A federal judge ruled that Martin Shkreli is banned for life from the drug industry and must repay $64.6 million after he violated antitrust law.

Declaring that Martin Shkreli is banned from the pharmaceutical industry for life, New York Attorney General Letitia James announced the ruling while cleverly quoting 1994 signature Wu-Tang Clan hit "C.R.E.A.M. (Cash Rules Rules Everything Around Me)."

With two Twitter posts accompanying the ruling, James paraphrased her decision:

"The powerful don’t get to make their own rules, despite Shkreli thinking cash rules everything around him."

James added that along with being banned, Shkreli will need to pay $64 million in profits.

Explained on James' website, Shkreli was formerly CEO of Turing Pharmaceuticals, which later became Vyera, where the company "violated federal and state laws by engaging in anticompetitive conduct to protect monopoly profits on the life-saving drug Daraprim." Treating a rare parasitic disease that affects pregnant women, AIDS patients and cancer patients, the price of Daraprim was exorbitantly raised from $13.50 to $750 per pill after Shkreli obtained exclusive rights to the drug in 2015.

Resigning as Turing's CEO in 2015, according to AP, Shkreli was later convicted and sentenced to a seven-year prison bid in 2018.

James' Wu-Tang shoutout on Tuesday was a nod to Shkreli once being the owner of rare Wu-Tang album Once Upon a Time in Shaolin.
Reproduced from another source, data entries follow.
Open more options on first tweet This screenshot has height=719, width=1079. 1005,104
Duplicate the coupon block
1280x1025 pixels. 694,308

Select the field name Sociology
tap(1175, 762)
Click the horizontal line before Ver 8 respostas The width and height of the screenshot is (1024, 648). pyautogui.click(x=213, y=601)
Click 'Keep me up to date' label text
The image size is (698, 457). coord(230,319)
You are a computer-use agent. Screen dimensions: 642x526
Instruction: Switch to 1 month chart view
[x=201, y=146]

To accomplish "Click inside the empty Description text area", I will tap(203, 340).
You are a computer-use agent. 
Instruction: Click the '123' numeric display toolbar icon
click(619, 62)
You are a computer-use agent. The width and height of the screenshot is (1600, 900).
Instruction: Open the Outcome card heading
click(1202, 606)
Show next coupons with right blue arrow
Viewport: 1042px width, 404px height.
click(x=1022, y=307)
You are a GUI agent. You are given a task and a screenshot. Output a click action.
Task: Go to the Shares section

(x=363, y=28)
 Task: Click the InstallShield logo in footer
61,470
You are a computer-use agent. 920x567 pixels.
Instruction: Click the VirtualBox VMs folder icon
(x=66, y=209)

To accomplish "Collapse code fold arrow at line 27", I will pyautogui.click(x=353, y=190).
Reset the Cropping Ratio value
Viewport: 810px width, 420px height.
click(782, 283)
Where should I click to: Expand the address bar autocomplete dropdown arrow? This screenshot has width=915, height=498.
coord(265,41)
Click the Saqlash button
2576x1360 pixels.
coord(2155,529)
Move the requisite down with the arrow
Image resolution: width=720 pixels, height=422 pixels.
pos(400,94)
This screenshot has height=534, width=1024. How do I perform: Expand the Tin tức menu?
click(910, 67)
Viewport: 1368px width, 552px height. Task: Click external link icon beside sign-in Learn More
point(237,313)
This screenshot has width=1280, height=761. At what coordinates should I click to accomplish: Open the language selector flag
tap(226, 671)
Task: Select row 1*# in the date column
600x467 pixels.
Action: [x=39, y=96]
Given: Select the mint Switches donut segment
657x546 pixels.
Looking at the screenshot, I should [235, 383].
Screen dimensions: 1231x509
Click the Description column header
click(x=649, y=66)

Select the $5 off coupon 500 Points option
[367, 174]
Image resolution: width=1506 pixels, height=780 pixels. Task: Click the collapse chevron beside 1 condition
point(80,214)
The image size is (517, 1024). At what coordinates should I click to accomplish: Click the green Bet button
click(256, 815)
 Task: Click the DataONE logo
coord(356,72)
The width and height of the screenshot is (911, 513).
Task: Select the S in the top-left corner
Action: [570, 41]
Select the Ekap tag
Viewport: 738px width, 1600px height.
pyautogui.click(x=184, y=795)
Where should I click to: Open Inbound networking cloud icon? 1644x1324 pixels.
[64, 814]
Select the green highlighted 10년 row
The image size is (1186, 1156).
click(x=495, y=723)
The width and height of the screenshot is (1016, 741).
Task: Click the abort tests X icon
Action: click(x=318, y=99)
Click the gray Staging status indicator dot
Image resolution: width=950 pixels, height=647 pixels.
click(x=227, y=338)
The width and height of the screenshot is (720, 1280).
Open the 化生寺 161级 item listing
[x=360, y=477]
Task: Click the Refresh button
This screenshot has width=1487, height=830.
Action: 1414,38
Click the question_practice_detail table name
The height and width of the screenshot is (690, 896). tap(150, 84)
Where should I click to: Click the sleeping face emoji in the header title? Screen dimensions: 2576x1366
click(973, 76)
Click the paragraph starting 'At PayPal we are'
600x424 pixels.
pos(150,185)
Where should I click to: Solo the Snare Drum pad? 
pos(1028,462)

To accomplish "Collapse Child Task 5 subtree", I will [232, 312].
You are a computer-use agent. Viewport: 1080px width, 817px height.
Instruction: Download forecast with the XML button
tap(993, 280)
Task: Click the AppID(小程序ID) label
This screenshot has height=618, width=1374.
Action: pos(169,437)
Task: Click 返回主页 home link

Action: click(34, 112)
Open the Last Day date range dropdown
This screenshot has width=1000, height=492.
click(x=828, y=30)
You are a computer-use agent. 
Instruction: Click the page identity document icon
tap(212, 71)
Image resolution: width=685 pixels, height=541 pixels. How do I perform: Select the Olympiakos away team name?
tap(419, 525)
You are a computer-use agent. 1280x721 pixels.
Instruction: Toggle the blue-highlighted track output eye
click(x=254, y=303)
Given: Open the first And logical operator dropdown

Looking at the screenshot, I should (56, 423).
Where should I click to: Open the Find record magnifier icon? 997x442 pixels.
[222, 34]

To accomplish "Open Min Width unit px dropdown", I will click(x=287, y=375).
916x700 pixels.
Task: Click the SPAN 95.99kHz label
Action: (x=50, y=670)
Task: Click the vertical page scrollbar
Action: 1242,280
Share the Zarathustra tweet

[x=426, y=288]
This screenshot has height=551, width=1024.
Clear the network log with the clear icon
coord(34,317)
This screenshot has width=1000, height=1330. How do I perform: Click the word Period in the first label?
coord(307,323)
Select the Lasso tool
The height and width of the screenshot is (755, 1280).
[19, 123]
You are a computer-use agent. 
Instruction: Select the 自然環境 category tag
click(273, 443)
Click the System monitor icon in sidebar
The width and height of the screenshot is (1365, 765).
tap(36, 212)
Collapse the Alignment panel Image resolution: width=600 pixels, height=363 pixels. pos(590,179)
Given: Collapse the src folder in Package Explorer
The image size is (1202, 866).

In 2015, the album was sold as a single copy when it was sold to Shkreli for $2 million. After being convicted in 2018, he was ordered to cough up $7.36 million in assets, the album being seized by US marshals.

In July 2021, Once Upon a Time in Shaolin was purchased by an anonymous buyer per crypto collective PleasrDAO, who said the album was bought for $4 million. With no copies of the one-of-one album being made, Wu-Tang Clan said it was created as “a form of protest ​​of the way music had been devalued in the digital era.”